Sadly, I have not taken the gumption to express any thoughts lately.
It takes thought to write, and in the midst of my secretary's hectic scheduling that I am forced to comply with, I have not wished to think lately. (That sentence is ironic by two means... I am my own secretary, and the idea of a life devoid of thought. A life devoid of thought... let me see... first cognition... Hollywood? My apologies for the massive generalization.)
Stop. Back to original thoughts. I haven't all night for mental wanderings.
I took a lackadaisical wandering tonight literally. Like Bilbo says to Frodo, "It's a dangerous business, Frodo, going out your door. You step onto the road, and if you don't keep your feet, there's no knowing where you might be swept off to." Tonight I was swept off to an African safari in the midst of the rural lands of northern California. I spied two silhouetted giraffes in the dusky light of the faded day. I sprinted through jungles, ran through giant geysers, and was engulfed by the glorious silence. You know those moments when the world around you holds you entranced almost as if it radiates enchantment? Those brief seconds when magic nearly becomes visible? When imagination is reality? When all seems to be peaceful, and the sense that all will turn out overtakes everything?
It was in this time span that I realized my common thought pattern. I muse over how the world has dissolved into multitudinous wrongs. Seldom have I dwelled on how the world has been held right. Allow me to explain.
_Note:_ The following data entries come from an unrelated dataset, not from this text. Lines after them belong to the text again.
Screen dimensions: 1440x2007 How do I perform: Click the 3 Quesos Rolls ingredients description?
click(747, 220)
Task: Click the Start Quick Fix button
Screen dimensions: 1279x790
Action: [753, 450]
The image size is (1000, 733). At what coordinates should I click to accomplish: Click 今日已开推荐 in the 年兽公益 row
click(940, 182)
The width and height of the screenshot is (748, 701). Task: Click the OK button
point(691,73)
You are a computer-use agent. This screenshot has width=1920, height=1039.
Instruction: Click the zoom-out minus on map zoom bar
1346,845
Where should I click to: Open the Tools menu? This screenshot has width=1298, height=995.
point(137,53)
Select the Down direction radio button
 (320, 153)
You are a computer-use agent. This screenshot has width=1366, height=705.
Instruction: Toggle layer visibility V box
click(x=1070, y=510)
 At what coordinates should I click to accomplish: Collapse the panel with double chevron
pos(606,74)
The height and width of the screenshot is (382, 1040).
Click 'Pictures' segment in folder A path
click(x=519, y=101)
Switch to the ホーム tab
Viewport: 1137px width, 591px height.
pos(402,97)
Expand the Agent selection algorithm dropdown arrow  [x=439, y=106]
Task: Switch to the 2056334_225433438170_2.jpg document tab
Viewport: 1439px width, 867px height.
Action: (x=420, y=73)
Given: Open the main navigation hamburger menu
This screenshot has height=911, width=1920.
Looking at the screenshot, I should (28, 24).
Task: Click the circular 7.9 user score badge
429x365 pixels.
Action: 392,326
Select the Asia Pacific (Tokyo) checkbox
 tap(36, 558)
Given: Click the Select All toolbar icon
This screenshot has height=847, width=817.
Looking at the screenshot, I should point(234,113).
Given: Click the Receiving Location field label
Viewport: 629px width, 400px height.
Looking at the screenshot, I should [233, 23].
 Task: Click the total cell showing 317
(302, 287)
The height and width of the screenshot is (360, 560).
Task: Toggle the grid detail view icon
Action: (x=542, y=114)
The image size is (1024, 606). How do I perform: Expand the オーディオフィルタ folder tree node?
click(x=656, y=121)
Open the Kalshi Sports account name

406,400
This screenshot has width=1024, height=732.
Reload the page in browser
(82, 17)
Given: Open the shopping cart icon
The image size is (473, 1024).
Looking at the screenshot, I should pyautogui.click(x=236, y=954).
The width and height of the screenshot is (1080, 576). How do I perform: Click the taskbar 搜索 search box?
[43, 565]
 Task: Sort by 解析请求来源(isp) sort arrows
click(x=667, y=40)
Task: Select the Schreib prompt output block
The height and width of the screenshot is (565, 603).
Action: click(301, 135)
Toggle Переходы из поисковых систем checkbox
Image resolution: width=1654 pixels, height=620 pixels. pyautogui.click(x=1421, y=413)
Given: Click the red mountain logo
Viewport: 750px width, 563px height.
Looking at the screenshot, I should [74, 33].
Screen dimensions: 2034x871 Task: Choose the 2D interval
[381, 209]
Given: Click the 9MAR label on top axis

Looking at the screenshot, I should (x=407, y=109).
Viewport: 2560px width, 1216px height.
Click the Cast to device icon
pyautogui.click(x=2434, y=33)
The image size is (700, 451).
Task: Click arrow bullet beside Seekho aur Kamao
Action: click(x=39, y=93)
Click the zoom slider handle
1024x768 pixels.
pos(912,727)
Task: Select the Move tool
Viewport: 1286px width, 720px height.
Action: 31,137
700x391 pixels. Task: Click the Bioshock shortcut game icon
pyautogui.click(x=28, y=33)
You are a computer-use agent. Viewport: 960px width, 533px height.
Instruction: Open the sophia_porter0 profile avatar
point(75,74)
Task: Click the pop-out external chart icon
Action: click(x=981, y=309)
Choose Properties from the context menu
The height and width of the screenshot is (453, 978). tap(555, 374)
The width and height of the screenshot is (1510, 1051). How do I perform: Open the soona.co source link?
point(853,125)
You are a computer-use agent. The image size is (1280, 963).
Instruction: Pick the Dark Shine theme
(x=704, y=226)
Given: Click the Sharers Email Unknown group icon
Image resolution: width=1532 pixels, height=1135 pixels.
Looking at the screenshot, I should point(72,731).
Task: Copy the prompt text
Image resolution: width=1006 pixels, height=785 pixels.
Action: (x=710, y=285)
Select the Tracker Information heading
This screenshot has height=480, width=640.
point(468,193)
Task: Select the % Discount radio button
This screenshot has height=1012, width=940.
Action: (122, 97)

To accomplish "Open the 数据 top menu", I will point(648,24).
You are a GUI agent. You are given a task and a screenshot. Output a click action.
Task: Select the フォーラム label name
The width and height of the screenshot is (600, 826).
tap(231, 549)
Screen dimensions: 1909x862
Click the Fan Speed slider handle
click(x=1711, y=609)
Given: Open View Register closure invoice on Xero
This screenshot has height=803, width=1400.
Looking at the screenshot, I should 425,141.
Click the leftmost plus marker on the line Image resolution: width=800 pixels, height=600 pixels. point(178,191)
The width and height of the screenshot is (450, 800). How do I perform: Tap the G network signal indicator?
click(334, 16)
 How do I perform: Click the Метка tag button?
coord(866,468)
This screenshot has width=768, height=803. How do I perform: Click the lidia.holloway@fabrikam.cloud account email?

With all the atrocities in the world and how toxic the human being can be, this irony is often neglected. In history, humans are capable of creating gas chambers, the guillotine, brothels - the insatiable sense of destruction within the human being is remarkable. What then holds this world together at the seams that should be so easily rent apart? In a world where each person learns survival entails protecting oneself, how on earth is there any such thing as peace? How is there any such thing as happiness? Society and laws and the need for some sense of community protection may be inadequate excuses.
What if we ask God too often, Why is there so much bad done on Your watch? Should we not wonder why there is not more evil? It is a wonder that God still intermingles with this paralyzed creation. He must have great hopes of restoration.
Much greater than my wildest imaginings.
But... then again... is that just not His way?